マルベリー(MULBERRY)の2017年秋冬コレクションは、「New Heirlooms」がテーマ。
イギリスで生まれたマルベリーの根底にある英国の歴史と文化。ブランド設立当時の1970年代から受け継がれてきたアイデンティティをクリエイティブ・ディレクターのジョニー・コカがどう調理するか。クリエーションの起点はそこから始まっている。

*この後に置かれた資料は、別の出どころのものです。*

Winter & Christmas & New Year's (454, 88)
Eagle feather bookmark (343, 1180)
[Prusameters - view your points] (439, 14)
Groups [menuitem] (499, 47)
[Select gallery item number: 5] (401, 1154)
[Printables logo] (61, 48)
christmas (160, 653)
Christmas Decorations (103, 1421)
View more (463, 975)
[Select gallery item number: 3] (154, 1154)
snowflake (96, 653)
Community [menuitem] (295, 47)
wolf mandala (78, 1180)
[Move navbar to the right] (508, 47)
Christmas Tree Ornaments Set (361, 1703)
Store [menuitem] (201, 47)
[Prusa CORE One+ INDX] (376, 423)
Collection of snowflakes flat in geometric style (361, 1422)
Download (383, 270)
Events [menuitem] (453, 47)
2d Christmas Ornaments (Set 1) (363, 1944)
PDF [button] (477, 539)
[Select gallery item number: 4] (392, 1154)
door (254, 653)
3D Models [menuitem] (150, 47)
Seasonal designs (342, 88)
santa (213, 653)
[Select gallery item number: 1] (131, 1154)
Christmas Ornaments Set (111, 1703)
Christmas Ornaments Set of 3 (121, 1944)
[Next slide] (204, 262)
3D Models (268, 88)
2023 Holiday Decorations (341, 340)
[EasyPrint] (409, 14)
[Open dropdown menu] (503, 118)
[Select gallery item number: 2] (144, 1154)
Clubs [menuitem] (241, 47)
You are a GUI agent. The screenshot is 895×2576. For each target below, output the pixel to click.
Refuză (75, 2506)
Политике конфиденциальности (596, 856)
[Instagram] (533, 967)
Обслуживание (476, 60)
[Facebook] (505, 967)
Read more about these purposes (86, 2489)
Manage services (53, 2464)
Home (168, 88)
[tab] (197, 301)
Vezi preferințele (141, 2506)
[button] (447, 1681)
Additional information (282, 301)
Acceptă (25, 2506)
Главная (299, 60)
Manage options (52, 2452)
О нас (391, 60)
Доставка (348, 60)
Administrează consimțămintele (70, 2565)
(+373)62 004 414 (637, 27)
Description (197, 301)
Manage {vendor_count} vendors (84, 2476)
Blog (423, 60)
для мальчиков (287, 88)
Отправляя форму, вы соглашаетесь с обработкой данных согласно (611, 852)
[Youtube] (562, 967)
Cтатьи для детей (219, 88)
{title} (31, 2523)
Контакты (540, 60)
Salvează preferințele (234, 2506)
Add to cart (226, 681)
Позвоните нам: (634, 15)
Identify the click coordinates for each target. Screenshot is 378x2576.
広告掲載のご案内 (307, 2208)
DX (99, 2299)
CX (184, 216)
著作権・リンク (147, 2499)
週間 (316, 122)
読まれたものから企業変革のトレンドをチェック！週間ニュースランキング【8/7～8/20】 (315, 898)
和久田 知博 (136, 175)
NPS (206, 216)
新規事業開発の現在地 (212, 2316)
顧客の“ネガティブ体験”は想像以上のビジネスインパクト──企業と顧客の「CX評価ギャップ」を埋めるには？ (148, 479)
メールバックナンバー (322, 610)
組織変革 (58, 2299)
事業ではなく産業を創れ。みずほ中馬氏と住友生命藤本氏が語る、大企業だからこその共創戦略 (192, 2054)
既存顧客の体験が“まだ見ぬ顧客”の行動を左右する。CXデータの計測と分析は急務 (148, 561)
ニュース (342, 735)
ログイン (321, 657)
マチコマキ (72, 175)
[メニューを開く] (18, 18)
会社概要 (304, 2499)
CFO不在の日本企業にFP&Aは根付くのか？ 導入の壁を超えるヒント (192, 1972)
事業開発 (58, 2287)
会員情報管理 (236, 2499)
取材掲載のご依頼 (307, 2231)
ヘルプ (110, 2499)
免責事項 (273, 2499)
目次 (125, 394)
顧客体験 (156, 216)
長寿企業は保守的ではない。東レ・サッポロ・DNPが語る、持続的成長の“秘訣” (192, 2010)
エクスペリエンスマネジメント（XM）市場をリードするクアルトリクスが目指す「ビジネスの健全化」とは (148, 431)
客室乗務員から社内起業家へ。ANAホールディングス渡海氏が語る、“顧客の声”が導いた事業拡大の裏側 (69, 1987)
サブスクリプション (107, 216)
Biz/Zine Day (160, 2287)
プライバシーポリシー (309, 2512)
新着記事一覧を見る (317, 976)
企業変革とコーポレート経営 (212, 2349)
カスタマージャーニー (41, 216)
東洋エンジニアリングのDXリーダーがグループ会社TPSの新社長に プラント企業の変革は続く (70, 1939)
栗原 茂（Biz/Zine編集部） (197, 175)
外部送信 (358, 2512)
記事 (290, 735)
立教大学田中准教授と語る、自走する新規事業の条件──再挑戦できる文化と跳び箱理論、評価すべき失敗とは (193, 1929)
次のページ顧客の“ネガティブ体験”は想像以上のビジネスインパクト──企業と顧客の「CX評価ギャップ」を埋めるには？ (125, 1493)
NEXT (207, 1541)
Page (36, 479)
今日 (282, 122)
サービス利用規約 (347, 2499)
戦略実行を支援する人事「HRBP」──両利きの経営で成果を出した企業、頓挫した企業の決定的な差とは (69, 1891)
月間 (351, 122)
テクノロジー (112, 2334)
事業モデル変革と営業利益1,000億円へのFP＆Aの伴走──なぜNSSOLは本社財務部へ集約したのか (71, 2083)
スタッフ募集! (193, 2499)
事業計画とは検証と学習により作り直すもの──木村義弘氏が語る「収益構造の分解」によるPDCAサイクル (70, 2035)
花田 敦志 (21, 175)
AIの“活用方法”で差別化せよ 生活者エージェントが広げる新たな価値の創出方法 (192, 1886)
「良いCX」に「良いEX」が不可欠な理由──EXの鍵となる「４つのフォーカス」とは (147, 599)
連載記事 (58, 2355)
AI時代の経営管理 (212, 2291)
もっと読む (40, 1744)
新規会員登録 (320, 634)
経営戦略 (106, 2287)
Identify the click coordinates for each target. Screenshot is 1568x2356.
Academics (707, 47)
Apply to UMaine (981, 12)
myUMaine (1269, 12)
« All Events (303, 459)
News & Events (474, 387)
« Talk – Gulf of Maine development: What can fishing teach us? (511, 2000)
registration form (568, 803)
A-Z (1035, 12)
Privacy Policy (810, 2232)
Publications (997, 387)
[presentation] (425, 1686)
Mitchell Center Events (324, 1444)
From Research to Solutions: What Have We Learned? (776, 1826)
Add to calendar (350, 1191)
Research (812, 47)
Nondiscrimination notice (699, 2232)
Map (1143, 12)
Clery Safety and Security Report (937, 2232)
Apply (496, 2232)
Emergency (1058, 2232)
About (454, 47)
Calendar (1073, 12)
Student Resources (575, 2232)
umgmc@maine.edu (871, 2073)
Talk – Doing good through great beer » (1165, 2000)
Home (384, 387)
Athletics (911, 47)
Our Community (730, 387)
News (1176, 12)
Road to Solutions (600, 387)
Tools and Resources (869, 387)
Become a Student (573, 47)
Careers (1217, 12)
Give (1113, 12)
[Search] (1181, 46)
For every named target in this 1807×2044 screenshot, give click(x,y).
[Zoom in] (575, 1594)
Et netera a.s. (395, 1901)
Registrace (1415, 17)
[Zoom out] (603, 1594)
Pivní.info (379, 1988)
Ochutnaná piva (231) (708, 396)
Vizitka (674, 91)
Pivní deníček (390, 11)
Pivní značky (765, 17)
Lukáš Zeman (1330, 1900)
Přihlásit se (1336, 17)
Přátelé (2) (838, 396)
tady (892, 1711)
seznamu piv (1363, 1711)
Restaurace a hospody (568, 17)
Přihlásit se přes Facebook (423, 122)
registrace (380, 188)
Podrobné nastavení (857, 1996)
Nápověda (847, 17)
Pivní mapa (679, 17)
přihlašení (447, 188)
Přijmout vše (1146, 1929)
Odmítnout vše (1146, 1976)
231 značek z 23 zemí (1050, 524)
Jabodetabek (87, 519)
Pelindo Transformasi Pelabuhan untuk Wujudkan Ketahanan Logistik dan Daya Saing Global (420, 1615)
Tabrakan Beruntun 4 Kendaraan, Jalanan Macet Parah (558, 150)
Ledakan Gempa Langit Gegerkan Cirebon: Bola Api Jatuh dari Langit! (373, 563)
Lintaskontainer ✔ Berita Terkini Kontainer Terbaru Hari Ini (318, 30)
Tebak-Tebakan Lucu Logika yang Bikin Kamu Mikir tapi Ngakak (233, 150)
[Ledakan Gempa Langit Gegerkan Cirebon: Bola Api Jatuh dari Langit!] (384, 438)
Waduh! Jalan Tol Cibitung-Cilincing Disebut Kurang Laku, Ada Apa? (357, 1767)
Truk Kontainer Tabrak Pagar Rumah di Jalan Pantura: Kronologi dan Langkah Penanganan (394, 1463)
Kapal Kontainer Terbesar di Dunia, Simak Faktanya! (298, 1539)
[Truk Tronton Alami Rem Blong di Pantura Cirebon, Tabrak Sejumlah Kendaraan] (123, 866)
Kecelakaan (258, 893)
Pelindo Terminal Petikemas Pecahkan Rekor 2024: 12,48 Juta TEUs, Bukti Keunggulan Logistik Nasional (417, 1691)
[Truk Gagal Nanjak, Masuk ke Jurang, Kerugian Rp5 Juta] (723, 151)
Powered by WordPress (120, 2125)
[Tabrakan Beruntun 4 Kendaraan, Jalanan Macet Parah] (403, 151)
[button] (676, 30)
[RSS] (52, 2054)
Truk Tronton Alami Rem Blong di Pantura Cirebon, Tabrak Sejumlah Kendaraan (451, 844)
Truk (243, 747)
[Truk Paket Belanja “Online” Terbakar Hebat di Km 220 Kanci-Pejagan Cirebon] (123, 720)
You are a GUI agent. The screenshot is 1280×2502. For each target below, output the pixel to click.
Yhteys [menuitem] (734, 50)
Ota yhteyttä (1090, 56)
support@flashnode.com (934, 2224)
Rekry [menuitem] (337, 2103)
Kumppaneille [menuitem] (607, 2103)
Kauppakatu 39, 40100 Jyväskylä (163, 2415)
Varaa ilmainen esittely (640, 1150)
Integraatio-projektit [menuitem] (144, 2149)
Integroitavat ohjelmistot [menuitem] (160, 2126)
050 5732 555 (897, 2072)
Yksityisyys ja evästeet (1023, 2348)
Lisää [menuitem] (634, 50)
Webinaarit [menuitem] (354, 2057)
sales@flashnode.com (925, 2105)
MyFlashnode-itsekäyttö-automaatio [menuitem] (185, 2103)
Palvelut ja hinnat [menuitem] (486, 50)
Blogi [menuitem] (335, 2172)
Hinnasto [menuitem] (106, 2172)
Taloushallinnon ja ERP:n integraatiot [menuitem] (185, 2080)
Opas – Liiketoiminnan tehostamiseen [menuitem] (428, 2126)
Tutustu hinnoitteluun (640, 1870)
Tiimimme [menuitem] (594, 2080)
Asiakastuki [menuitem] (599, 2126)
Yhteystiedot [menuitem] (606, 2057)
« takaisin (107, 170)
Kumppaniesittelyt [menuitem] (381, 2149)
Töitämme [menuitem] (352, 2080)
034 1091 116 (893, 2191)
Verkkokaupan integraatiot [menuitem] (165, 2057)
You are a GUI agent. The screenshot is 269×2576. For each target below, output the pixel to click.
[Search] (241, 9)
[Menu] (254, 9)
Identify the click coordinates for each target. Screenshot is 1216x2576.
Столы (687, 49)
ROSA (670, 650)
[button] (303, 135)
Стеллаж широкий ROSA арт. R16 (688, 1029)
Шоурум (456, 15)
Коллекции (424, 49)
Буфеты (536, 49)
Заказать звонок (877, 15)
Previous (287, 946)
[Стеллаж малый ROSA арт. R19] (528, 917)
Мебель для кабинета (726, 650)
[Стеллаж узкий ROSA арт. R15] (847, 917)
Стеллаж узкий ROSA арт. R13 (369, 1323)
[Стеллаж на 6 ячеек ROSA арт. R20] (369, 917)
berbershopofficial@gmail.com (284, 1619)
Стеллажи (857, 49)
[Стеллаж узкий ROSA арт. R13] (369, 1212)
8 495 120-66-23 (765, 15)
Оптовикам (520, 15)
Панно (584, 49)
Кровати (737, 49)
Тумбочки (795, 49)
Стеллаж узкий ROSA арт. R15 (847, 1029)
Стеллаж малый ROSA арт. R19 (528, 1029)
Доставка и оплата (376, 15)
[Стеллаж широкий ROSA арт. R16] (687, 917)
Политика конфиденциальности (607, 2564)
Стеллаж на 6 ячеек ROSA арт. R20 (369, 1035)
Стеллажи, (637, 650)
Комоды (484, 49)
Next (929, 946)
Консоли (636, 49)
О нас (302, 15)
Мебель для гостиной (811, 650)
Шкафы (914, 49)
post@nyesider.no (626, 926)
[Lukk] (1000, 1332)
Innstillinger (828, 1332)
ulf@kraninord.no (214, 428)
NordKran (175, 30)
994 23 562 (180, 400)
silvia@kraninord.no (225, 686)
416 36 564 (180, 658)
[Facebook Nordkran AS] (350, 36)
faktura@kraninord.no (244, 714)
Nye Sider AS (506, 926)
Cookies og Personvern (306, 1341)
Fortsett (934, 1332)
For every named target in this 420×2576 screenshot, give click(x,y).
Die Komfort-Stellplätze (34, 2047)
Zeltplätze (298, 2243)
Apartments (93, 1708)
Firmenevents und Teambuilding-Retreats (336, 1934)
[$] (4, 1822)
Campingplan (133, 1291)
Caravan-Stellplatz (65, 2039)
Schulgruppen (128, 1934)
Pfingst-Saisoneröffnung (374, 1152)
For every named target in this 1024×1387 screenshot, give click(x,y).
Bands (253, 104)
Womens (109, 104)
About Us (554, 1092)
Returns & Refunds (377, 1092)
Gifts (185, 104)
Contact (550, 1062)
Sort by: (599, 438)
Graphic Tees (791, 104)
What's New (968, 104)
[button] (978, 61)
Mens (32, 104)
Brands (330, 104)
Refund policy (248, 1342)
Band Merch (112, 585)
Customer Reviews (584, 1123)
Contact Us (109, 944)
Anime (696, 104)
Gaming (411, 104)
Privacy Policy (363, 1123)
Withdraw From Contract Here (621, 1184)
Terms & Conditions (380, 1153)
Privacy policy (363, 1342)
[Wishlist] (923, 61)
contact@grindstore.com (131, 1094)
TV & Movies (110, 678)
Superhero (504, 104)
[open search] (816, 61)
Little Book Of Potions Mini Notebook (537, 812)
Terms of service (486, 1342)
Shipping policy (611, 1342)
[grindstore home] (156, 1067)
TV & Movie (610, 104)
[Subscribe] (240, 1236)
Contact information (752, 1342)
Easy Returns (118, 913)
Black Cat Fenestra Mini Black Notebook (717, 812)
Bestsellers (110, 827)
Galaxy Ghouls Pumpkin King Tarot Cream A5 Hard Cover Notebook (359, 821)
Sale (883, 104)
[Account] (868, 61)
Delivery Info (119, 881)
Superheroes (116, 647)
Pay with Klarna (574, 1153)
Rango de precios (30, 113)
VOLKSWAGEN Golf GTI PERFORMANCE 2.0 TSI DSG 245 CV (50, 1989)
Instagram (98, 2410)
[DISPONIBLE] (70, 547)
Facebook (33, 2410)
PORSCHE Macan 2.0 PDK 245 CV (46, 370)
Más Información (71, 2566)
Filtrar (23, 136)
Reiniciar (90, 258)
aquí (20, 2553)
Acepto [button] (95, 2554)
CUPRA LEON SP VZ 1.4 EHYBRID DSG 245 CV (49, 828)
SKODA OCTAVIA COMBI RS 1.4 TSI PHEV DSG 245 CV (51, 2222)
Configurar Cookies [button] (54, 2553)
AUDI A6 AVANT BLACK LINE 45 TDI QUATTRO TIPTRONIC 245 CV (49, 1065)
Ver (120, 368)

インスピレーション源となったのは、1970年代当時のマルベリーにも影響を与えた、英国の乗馬および田舎の人々の暮らしだ。フランス語で“ル・スティル・アングレ”と呼ばれるこの要素は懐かしさと暖かさを併せ持っている。そこにコカは、都会的な要素、街の雰囲気を持ち込み、さらに様々な時代の断片をコラージュさせて、新しいスタイルを構築する。
コレクションの基盤となった田舎風ドレスは、細長いラインとゆったりとしたウエストがポイントだ。ドレスの上には、1920年代の装いを参考にしたレースや刺繍などをのせた。また、古い工芸品から着想した更紗コットンのかぎ針編みをジャケットの上、スカートの裾など至る所に散りばめて、手作り風の温かい空気を流し込む。
現代的な要素としては、機能性の充実が挙げられる。馬術から着想してスカートのサイドにはカッティングを。またキルティング素材も多用し、中にたくさん重ね着できるビックサイズのケープへと変身させた。
また、パンクの要素の取り込みもモダンな遊び心といえる。時折差し込んだニットソックスには、パンクミュージックから影響を受けたモヘアを使用。意表を突くのは素材だけでなく、足元から顔を出すミント、ウォリスブルー、パープルといった刺激的な色彩も同様だ。